Description of the task — Reproduce the lines of the records below verbatim, starting from the line with "You are a computer-use agent. Screen" up to and including the line with "Click FPS threshold".

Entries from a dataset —
********************
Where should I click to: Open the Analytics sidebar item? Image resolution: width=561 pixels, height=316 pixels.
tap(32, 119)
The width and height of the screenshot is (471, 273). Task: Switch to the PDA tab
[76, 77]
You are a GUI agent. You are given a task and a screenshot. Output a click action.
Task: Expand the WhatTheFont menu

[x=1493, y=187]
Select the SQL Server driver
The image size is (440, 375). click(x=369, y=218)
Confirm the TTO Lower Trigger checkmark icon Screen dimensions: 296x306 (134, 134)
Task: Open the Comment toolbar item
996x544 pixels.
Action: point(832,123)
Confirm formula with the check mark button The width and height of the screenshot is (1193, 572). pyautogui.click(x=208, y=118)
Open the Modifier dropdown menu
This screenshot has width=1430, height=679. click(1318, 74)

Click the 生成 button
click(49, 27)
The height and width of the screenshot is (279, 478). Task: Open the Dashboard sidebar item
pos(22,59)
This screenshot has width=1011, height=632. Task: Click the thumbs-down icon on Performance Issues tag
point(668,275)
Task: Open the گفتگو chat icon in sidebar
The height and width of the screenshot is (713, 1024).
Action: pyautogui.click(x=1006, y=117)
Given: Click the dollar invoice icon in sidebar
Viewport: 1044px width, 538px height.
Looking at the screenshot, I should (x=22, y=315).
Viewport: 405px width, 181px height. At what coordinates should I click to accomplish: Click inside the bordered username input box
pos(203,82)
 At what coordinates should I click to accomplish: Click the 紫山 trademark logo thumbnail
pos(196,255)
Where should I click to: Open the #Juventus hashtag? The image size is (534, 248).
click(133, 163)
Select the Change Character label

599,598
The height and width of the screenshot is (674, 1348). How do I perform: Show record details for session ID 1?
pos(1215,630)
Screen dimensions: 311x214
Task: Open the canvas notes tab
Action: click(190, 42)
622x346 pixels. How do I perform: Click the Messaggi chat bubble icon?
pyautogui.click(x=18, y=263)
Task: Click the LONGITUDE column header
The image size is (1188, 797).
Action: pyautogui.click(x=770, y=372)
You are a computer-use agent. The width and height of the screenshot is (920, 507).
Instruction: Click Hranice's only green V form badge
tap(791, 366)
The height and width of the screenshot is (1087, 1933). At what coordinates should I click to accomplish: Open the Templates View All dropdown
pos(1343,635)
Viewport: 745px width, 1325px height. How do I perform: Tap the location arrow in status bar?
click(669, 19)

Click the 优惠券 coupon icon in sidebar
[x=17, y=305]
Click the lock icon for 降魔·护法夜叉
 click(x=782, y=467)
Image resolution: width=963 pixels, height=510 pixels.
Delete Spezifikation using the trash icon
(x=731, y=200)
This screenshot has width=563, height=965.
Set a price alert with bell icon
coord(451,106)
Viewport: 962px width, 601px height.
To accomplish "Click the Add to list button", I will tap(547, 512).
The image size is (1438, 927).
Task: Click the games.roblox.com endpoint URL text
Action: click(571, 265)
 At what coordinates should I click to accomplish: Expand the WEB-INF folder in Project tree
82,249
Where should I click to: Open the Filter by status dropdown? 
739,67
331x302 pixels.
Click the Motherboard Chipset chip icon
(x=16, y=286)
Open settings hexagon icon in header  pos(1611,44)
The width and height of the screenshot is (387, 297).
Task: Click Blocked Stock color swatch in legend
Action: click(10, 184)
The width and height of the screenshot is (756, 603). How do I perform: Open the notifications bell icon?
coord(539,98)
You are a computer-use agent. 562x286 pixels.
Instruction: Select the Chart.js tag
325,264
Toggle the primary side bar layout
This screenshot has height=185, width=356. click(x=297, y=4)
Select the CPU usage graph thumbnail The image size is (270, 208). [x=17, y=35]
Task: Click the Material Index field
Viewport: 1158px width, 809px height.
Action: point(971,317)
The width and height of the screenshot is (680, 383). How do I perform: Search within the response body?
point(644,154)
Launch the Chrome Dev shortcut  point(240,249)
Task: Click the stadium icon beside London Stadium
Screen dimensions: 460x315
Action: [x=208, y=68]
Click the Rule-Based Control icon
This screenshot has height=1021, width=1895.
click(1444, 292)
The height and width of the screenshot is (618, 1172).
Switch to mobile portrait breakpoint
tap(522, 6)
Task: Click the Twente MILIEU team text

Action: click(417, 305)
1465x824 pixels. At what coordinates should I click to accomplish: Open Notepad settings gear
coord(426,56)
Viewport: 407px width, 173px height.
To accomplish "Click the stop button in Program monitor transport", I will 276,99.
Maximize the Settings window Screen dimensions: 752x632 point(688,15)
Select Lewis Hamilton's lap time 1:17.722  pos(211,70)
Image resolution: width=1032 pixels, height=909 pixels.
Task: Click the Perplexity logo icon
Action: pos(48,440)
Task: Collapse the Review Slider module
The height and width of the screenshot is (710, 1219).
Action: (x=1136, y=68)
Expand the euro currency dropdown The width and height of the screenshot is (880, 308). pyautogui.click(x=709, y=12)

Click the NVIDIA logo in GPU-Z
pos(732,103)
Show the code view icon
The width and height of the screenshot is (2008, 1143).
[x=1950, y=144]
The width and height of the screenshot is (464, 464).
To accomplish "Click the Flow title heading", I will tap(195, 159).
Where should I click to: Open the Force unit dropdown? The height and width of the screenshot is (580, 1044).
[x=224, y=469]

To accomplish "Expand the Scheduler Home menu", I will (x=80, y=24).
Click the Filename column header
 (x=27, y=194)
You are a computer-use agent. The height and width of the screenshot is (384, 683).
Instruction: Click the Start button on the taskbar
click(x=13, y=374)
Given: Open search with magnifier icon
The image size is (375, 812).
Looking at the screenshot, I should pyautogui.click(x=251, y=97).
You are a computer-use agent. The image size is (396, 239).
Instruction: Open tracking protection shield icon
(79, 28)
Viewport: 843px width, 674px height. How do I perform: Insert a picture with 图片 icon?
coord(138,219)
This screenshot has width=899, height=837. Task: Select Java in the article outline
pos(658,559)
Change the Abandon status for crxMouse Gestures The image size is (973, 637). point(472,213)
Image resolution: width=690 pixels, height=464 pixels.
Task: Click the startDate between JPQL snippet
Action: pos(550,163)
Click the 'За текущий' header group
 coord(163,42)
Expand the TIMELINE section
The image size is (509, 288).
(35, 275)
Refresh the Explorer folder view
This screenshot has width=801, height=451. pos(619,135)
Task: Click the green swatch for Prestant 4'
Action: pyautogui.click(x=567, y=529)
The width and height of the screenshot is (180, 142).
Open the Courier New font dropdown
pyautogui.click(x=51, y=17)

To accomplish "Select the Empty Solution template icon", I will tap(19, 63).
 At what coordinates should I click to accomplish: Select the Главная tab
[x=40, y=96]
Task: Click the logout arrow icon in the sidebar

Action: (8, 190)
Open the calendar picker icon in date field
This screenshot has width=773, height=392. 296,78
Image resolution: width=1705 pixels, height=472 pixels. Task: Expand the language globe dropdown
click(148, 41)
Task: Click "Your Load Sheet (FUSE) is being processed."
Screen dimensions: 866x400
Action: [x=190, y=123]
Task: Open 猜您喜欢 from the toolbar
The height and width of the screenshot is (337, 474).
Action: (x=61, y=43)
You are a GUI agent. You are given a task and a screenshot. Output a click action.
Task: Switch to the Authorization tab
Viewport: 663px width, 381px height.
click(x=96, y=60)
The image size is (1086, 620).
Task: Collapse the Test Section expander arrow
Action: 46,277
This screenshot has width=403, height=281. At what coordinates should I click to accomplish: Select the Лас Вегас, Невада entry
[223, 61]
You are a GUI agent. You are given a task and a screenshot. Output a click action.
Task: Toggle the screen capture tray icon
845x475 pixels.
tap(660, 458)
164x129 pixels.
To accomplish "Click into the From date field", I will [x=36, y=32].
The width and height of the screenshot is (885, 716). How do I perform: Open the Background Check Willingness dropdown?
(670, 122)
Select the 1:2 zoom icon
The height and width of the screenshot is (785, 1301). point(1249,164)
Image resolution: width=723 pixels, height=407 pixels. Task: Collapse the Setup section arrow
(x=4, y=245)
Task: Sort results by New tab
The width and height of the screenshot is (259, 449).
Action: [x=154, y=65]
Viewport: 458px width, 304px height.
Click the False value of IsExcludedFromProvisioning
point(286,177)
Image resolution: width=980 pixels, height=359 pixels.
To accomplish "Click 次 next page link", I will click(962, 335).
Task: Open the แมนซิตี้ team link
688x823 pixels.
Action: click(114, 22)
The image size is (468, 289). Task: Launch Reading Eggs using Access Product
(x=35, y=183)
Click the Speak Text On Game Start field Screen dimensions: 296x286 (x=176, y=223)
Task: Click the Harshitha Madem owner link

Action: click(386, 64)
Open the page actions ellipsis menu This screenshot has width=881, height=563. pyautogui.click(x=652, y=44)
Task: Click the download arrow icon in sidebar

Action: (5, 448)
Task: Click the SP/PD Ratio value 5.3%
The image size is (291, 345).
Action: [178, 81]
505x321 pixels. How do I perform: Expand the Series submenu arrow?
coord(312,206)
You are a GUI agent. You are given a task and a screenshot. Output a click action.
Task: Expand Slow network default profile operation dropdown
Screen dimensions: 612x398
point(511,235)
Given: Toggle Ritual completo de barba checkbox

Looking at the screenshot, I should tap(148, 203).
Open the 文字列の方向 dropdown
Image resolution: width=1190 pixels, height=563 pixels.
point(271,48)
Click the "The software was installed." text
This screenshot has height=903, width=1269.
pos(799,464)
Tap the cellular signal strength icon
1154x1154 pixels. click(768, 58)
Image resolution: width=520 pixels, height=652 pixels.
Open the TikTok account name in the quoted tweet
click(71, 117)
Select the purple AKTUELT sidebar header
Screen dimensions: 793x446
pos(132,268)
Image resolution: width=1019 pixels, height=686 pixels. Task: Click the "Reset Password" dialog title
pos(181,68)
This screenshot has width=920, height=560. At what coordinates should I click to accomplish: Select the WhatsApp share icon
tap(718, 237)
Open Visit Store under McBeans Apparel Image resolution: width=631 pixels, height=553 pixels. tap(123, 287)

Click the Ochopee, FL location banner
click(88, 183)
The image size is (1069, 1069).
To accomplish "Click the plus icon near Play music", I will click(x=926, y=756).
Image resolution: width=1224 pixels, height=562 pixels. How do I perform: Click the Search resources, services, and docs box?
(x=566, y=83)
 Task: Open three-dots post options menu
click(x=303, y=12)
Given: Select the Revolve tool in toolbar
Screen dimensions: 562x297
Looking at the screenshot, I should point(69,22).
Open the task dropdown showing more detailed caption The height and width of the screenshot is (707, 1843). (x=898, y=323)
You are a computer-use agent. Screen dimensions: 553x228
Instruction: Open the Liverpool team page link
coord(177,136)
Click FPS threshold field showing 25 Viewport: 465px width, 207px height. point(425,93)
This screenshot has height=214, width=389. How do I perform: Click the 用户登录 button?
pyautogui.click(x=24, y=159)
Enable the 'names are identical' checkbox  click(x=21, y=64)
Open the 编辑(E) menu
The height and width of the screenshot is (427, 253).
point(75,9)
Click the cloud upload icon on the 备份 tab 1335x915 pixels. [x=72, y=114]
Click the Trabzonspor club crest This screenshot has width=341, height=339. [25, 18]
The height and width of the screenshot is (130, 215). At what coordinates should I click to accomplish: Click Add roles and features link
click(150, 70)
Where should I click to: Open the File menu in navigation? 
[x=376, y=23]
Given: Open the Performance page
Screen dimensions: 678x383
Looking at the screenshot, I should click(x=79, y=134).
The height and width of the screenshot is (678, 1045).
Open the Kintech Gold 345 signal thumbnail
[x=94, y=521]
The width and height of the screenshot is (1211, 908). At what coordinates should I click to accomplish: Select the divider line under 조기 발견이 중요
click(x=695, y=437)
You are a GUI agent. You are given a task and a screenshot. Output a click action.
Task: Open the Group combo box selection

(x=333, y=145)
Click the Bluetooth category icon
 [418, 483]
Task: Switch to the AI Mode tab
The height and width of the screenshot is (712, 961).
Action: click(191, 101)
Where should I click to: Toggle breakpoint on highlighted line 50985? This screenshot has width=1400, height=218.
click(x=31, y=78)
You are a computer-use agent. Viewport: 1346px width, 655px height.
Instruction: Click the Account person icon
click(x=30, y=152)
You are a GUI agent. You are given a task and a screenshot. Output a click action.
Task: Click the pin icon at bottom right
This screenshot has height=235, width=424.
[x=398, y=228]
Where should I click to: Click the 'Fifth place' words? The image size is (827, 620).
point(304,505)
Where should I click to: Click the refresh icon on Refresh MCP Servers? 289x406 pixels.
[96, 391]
********************
Written answer —
You are a computer-use agent. Screen dimensions: 553x228
Instruction: Open the Liverpool team page link
coord(177,136)
Click FPS threshold field showing 25 Viewport: 465px width, 207px height. point(425,93)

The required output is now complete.